Le « BREXIT » aura pris au dépourvu les dirigeants continentaux, comme en témoigne une certaine propension à temporiser pour voir comment la situation va évoluer (ne serait-ce qu’au sein de la Grande-Bretagne où s’affrontent les tendances contradictoires). Il ne faudrait pas que cette attitude se généralise, d’autant plus qu’elle correspond bien à un certain comportement de nos édiles qui préfèrent la recherche d’un compromis, fut-il boiteux, à celle de solutions tranchées. On ne soulignera, en effet, jamais assez combien est scandaleuse la déshérence dans laquelle ceux-ci auront laissé dériver l’Europe.

C’est pourtant l’occasion ou jamais d’agir. Faut-il rappeler que l’Union européenne ne dispose toujours pas d’une structure correcte de gouvernement démocratique à laquelle ne peut tenir lieu l’actuel Parlement Européen en raison de l’indifférence générale dans laquelle s’effectue son élection et de la faiblesse de ses pouvoirs. En témoigne, notamment, la mise à l’écart, de fait, dans laquelle il est tenu en ce qui concerne les grandes décisions économiques relatives à la Zone Euro, la Commission Européenne, pour sa part, s’apparentant juridiquement beaucoup plus à une structure administrative qu’à un organe de décision.

Témoigne aussi de la faiblesse de ce dispositif la scandaleuse manière avec laquelle s’est effectuée, en catimini, sans aucun contrôle démocratique, la négociation (dont on vient de voir le caractère vain !) entre David Cameron et le duo constitué par le Président de la Commission et le Président du Conseil Européen coopté par ses pairs. En témoigne, enfin, la façon dont l’Eurogroupe, là encore institution sans aucune légitimité, ni, même, existence statutaire, a conduit la « réponse » à la « crise grecque ».
Aujourd’hui, l’Europe se trouve face à un « diktat » britannique que n’a pu éviter la lamentable tentative de négociation rappelée ci-dessus, et sans les institutions permettant d’y faire face. Faute d’un réel « Président de l’Europe », en bonne et due forme, il est donc revenu au chef de l’un des pays membres, Madame Merkel, de convoquer une réunion dans ses bureaux à Berlin. Et les réponses qu’évoquent certains personnages publics dans notre pays laissent pantois. Que ce soit l’idée d’un référendum sur l’Europe ou celle d’un « bricolage sur la sécurité », elles ne sauraient en tenir lieu.
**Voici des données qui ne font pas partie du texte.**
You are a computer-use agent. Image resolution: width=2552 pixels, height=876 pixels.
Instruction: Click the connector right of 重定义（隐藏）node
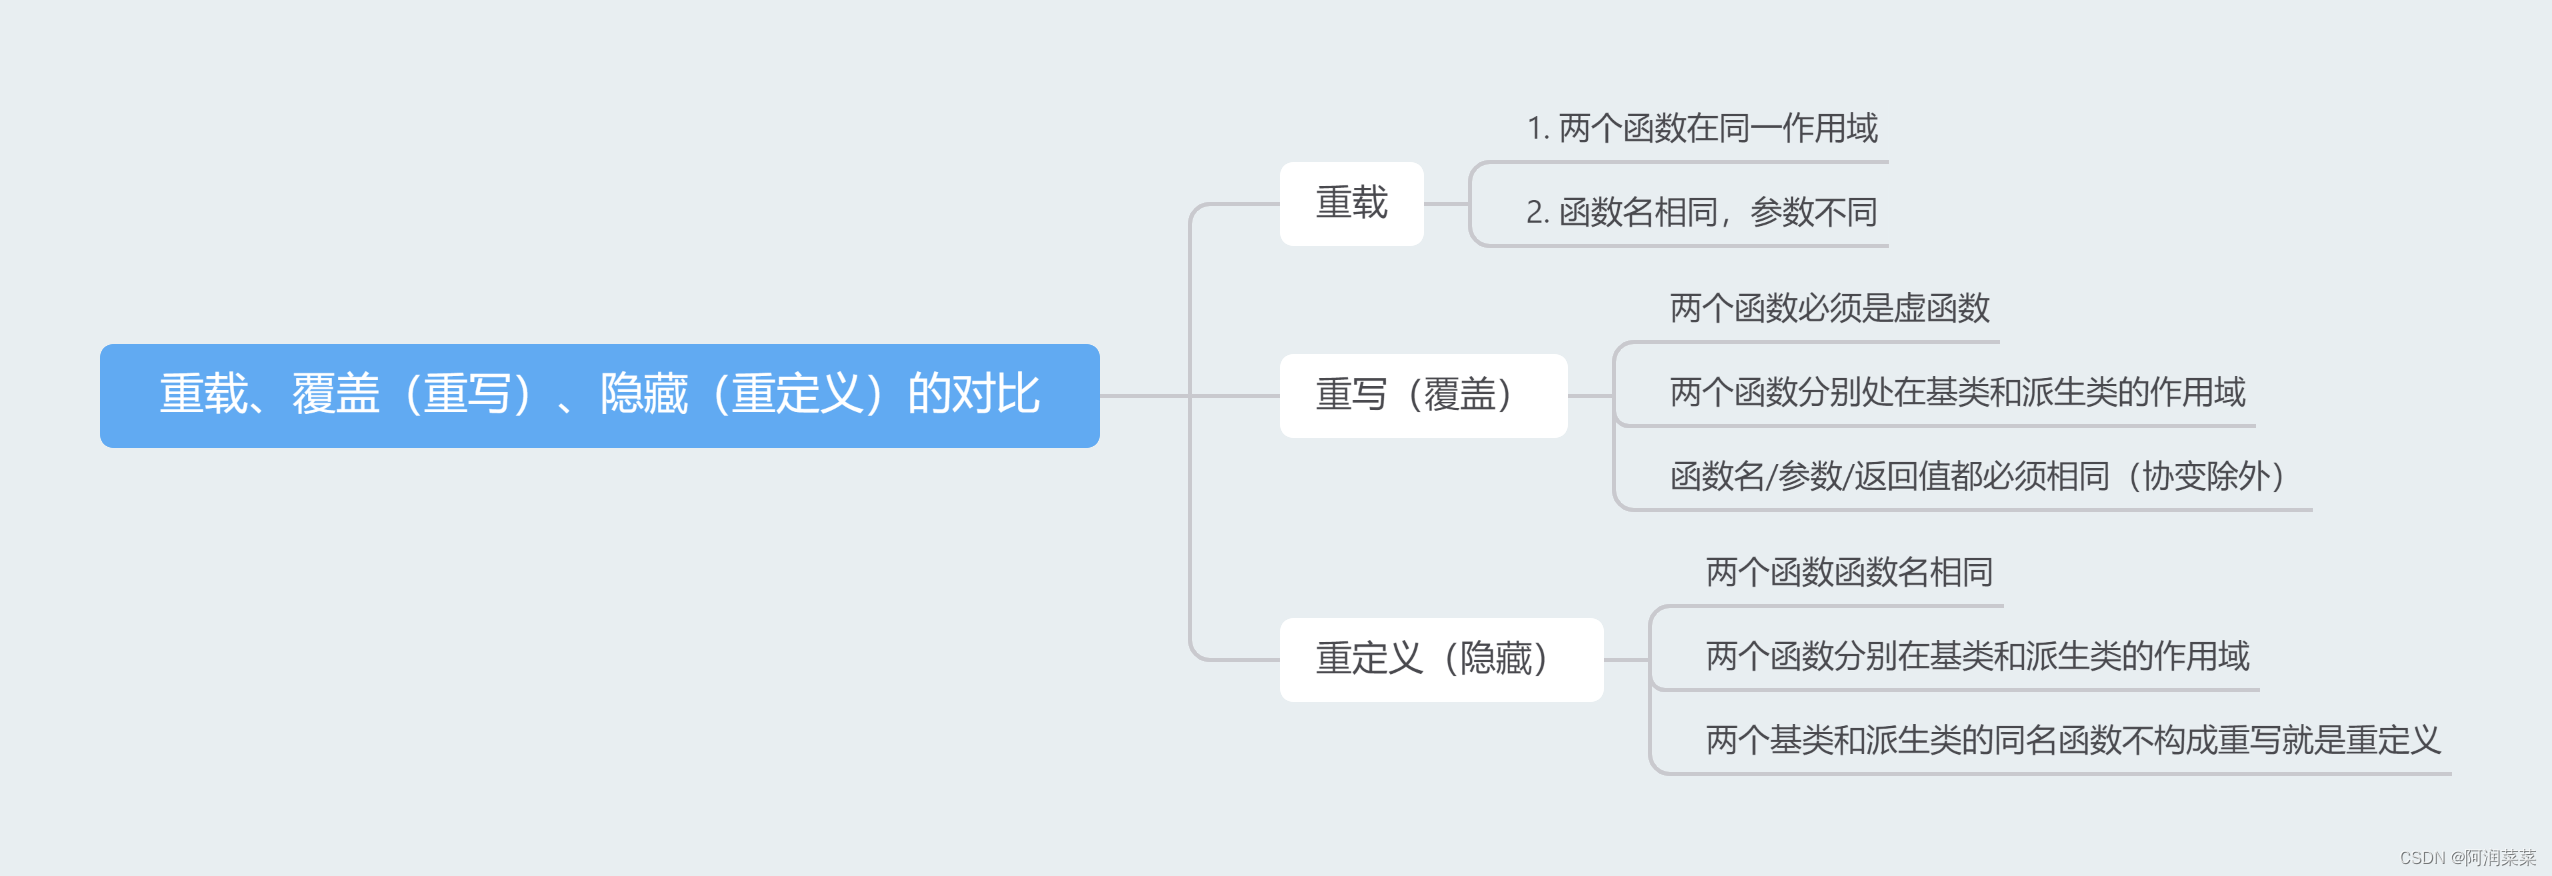1626,660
Il convient aujourd’hui que les responsables élus des pays européens, au premier rang desquels la Chancelière allemande et le Président français, osent aborder de front les questions qui fâchent en Europe et que l’on s’efforce d’esquiver. Il ne s’agit pas tellement de savoir si l’on va avoir besoin d’un nouveau Traité – ceci dépendra de ce que l’on entendra faire – mais comment l’on entend restructurer l’Europe face au séisme qu’elle connait et avec la légitimité démocratique nécessaire.
Les questions pendantes sont, bien entendu, la politique de la Sécurité que l’Europe doit mettre en place face aux défis du djihadisme et à la déferlante migratoire avec les moyens nécessaires, la politique de la Défense et, plus largement, celle des Relations de l’Europe avec l’Extérieur qui fait l’objet actuellement d’un Service de la Commission Européenne dont le statut mériterait d’être revalorisé.
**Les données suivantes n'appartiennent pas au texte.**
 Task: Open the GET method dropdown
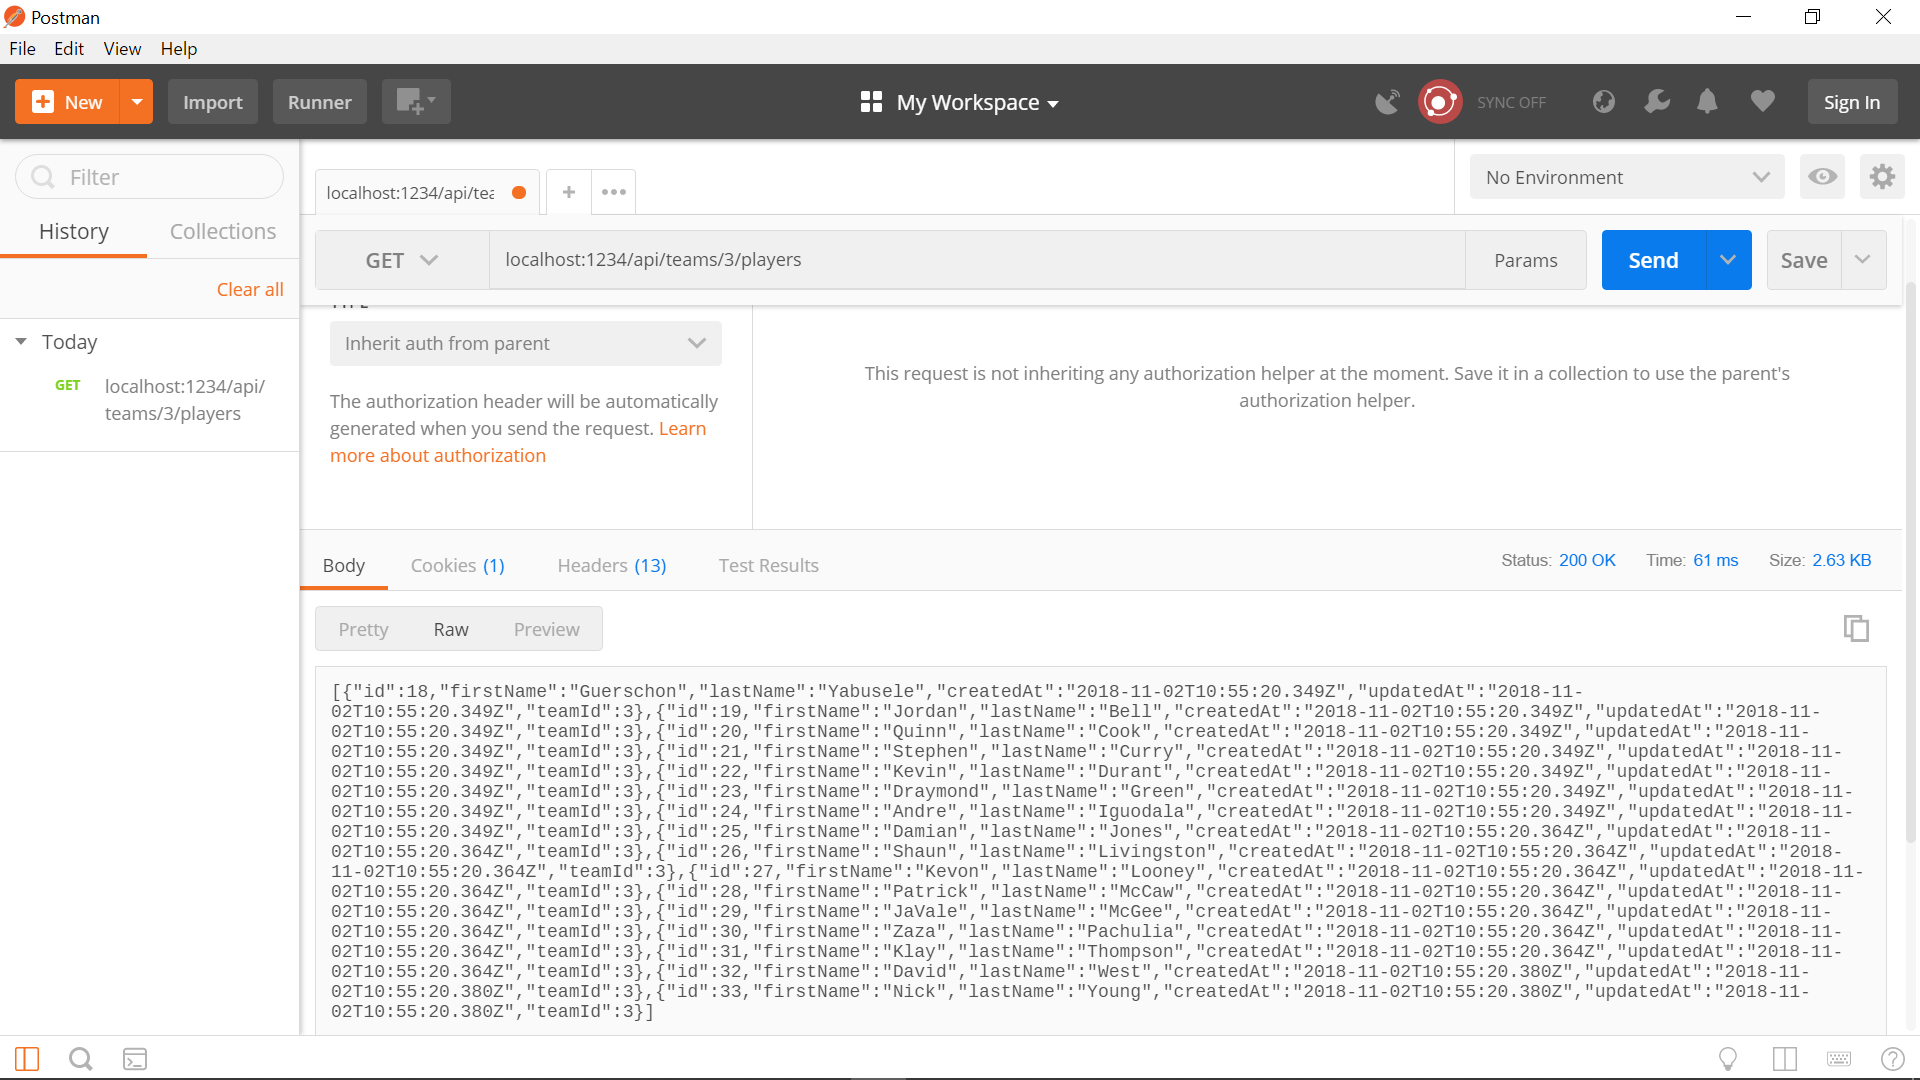[x=402, y=260]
Il pourrait s’agir aussi de mettre à la tête de la Zone Euro, un responsable, dont la légitimité soit assise et reconnue, et qui devrait rendre des comptes de son activité devant le Parlement européen ou une « Chambre spéciale » de contrôle de cette Zone, de façon à mettre fin à la « cuisine » de l’Eurogroupe. La situation a profondément évolué. Avec l’abandon par le FMI de la doctrine de l’austérité, s’amorce une modification mettant en priorité les investissements, y compris publics, et la volonté de donner plus d’extension au programme Juncker. Le moment est venu pour un changement d’orientations s’appuyant sur le rôle du MES[[Mécanisme Européen de Stabilité]] et n’excluant pas l’idée d’un budget fédéral finançant des investissements digne de ce nom (ce ne serait que la généralisation du système des « fonds structurels » utilisé pour l’Europe de l’Est).

Tout ceci peut apparaître encore trop ambitieux pour nos édiles désireux de ne pas effrayer les populations. L’erreur serait cependant de croire que l’on s’en tirera par quelques «bricolages » à quelques-uns, comme à l’accoutumé. La situation est suffisamment grave pour exiger des remèdes de fond.